• ASSIGNMENT
Each entry needs to be retyped exactly.

• EXTRACTED DATA
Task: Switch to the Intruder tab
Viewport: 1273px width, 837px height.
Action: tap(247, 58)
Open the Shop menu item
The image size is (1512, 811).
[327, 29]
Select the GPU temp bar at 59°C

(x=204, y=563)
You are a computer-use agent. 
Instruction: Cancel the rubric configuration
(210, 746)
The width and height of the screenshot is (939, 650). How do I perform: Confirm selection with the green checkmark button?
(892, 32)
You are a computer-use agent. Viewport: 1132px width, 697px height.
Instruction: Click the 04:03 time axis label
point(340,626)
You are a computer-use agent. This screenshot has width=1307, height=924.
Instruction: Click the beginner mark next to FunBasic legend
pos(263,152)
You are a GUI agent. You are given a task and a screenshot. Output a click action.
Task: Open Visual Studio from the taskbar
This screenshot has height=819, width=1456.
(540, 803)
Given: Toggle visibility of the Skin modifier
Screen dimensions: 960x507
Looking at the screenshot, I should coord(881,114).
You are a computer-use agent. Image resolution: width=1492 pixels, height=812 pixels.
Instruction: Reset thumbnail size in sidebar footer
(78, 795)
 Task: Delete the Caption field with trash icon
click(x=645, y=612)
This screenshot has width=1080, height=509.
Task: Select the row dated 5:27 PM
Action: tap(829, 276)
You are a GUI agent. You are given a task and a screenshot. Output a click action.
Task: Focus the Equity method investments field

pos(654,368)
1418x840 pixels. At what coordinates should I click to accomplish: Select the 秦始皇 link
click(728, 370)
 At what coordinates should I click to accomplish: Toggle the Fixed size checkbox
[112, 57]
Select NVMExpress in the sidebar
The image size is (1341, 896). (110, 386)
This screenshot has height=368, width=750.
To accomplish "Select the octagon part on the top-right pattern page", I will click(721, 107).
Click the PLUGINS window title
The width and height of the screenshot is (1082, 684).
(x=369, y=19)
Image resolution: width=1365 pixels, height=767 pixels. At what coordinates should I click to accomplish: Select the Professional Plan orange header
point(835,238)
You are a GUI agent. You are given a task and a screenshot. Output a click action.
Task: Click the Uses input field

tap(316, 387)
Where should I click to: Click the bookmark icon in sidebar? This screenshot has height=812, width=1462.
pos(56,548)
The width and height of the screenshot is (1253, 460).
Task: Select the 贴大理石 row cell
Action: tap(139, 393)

• RESPONSE FOR THIS EXERCISE
Task: Switch to the Intruder tab
Viewport: 1273px width, 837px height.
Action: tap(247, 58)
Open the Shop menu item
The image size is (1512, 811).
[327, 29]
Select the GPU temp bar at 59°C

(x=204, y=563)
You are a computer-use agent. 
Instruction: Cancel the rubric configuration
(210, 746)
The width and height of the screenshot is (939, 650). How do I perform: Confirm selection with the green checkmark button?
(892, 32)
You are a computer-use agent. Viewport: 1132px width, 697px height.
Instruction: Click the 04:03 time axis label
point(340,626)
You are a computer-use agent. This screenshot has width=1307, height=924.
Instruction: Click the beginner mark next to FunBasic legend
pos(263,152)
You are a GUI agent. You are given a task and a screenshot. Output a click action.
Task: Open Visual Studio from the taskbar
This screenshot has height=819, width=1456.
(540, 803)
Given: Toggle visibility of the Skin modifier
Screen dimensions: 960x507
Looking at the screenshot, I should coord(881,114).
You are a computer-use agent. Image resolution: width=1492 pixels, height=812 pixels.
Instruction: Reset thumbnail size in sidebar footer
(78, 795)
 Task: Delete the Caption field with trash icon
click(x=645, y=612)
This screenshot has width=1080, height=509.
Task: Select the row dated 5:27 PM
Action: tap(829, 276)
You are a GUI agent. You are given a task and a screenshot. Output a click action.
Task: Focus the Equity method investments field

pos(654,368)
1418x840 pixels. At what coordinates should I click to accomplish: Select the 秦始皇 link
click(728, 370)
 At what coordinates should I click to accomplish: Toggle the Fixed size checkbox
[112, 57]
Select NVMExpress in the sidebar
The image size is (1341, 896). (110, 386)
This screenshot has height=368, width=750.
To accomplish "Select the octagon part on the top-right pattern page", I will click(721, 107).
Click the PLUGINS window title
The width and height of the screenshot is (1082, 684).
(x=369, y=19)
Image resolution: width=1365 pixels, height=767 pixels. At what coordinates should I click to accomplish: Select the Professional Plan orange header
point(835,238)
You are a GUI agent. You are given a task and a screenshot. Output a click action.
Task: Click the Uses input field

tap(316, 387)
Where should I click to: Click the bookmark icon in sidebar? This screenshot has height=812, width=1462.
pos(56,548)
The width and height of the screenshot is (1253, 460).
Task: Select the 贴大理石 row cell
Action: tap(139, 393)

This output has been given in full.